### DATA PROVIDED
——————

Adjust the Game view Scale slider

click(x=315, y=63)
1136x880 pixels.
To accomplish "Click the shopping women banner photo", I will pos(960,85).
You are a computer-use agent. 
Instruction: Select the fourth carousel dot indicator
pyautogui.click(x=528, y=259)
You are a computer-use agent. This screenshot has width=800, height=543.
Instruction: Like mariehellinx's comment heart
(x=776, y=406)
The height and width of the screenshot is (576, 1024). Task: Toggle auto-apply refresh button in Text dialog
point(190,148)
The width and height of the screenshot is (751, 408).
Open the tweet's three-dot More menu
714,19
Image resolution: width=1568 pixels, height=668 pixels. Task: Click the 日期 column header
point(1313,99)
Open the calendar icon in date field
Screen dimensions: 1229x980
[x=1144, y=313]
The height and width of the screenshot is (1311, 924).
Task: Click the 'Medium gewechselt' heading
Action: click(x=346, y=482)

——————

### TO DO
Copy each entry exactly, with nothing added or dropped.

### WRITTEN SOLUTION
Adjust the Game view Scale slider

click(x=315, y=63)
1136x880 pixels.
To accomplish "Click the shopping women banner photo", I will pos(960,85).
You are a computer-use agent. 
Instruction: Select the fourth carousel dot indicator
pyautogui.click(x=528, y=259)
You are a computer-use agent. This screenshot has width=800, height=543.
Instruction: Like mariehellinx's comment heart
(x=776, y=406)
The height and width of the screenshot is (576, 1024). Task: Toggle auto-apply refresh button in Text dialog
point(190,148)
The width and height of the screenshot is (751, 408).
Open the tweet's three-dot More menu
714,19
Image resolution: width=1568 pixels, height=668 pixels. Task: Click the 日期 column header
point(1313,99)
Open the calendar icon in date field
Screen dimensions: 1229x980
[x=1144, y=313]
The height and width of the screenshot is (1311, 924).
Task: Click the 'Medium gewechselt' heading
Action: click(x=346, y=482)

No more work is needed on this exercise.